One of these is a rough scan, the other a fine scan both of which
are guided along a horizontal line in the middle of the image. The
focus of the scan can be adjusted to the brightest region. The scan
takes, for example, 4 seconds per microscopic field of view, where
each section is scanned only once using an argon laser (488 nm). It
is possible to undertake multiple scans in sequence. In order to
obtain distinctive stains it would be possible, for example, to
perform a first scan using 543 nm He/Ne laser so as to measure the
fluorochromes cyanine 5 (Cy5) or Cy3. This may be followed by a
scan using a 488 nm Argon laser in order to capture the
fluorochromes Cy2, fluorescein-isothiocyanat (FITC) or
peridinin-chlorophyllprotein (PerCP). Settings of sensitivity of
the detectors must be adjusted with both the negative and positive
controls and the settings of the parameter regions. The systematic
storage of image data of each individual scan consists of up to 8
color channels and is automatically performed.
[0026] Software tools that intuitively mark the limits of the
respective measurement parameters and also of certain image
regions, are employed to adjust the measurement system (FIG. 1).
These measurement parameters include size, circumference, shape,
staining intensity and color patterns of the examined objects.
Restrictions can be defined numerically or graphically. It is
preferable to use an intuitive definition for which the user, after
studying the image, selects one or more representative measurement
objects, i.e. single cells or cellular compartments. The system
then extracts from this information, numerical data for the
validity interval of every desired parameter. This allows the
system to recognize any structures in the images that lie within
predefined limitations and correspond to the objects defined as
representative.
[0027] By marking two nuclei, as is illustrated in FIG. 1, upper
panel, the parameter for staining intensity is set as to its
minimal and maximal values. These two values represent the
limitations for this parameter. All further steps in analysis will
only recognize objects as nuclei that have a staining intensity
that lies within this fixed range.
[0028] To define the parameters for cell size a stain is resorted
to that is characteristic for the entire cell, i.e. preferably a
membrane stain or cytoplasm stain. These parameters serve as the
parameter range for cell size (FIG. 1, lower right panel) Images in
which nuclei were defined with respective parameters according to
their staining intensity and images in which cell size was defined
with respective parameters are correlated. For the purpose of this
correlation cell nuclei and cells defined according to their size
are matched especially with respect to their location. This type of
match can be performed in such a way that a number of different
nucleic stains is matched with any one out of a number of different
cell stains and vice versa as the correlation of a number of
different stains and respective steps of analysis are able to
define nuclei, cell size, and entire cells more precisely, which
improves accuracy of analysis.

Entries supplied -
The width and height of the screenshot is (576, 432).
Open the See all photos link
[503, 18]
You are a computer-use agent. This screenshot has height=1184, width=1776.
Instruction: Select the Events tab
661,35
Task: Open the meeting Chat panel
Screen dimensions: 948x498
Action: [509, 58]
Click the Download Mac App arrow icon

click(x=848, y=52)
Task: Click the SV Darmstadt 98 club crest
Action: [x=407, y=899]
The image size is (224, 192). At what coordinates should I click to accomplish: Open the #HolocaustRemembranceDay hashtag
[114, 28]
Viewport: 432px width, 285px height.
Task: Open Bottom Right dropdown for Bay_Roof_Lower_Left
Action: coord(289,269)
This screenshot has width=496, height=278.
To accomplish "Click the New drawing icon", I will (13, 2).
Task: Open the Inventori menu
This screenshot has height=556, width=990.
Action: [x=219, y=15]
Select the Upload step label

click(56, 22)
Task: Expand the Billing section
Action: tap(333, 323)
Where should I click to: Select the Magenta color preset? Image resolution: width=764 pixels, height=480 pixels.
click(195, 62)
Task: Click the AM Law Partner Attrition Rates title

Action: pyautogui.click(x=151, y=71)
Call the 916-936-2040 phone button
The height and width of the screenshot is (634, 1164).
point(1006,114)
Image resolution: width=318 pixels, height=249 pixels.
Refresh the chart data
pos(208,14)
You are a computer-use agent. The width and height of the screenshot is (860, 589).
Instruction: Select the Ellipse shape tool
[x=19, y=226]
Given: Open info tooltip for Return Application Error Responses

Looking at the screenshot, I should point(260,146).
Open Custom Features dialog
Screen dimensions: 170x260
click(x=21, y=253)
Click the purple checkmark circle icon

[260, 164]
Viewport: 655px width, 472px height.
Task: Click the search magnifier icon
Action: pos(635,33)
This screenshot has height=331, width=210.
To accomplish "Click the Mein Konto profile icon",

Tasks to perform -
a: List every fluorochrome that the microscopy text names.
b: According to the microscopy text, how long does the scan take per microscopic field of view in the example given?
c: Reproduce the part of the microscopy text that opens with the words containing "[0027] By marking" and closes with "this fixed range.".

Task results -
a: cyanine 5 (Cy5), Cy3, Cy2, fluorescein-isothiocyanat (FITC), peridinin-chlorophyllprotein (PerCP)

b: 4 seconds

c:
[0027] By marking two nuclei, as is illustrated in FIG. 1, upper
panel, the parameter for staining intensity is set as to its
minimal and maximal values. These two values represent the
limitations for this parameter. All further steps in analysis will
only recognize objects as nuclei that have a staining intensity
that lies within this fixed range.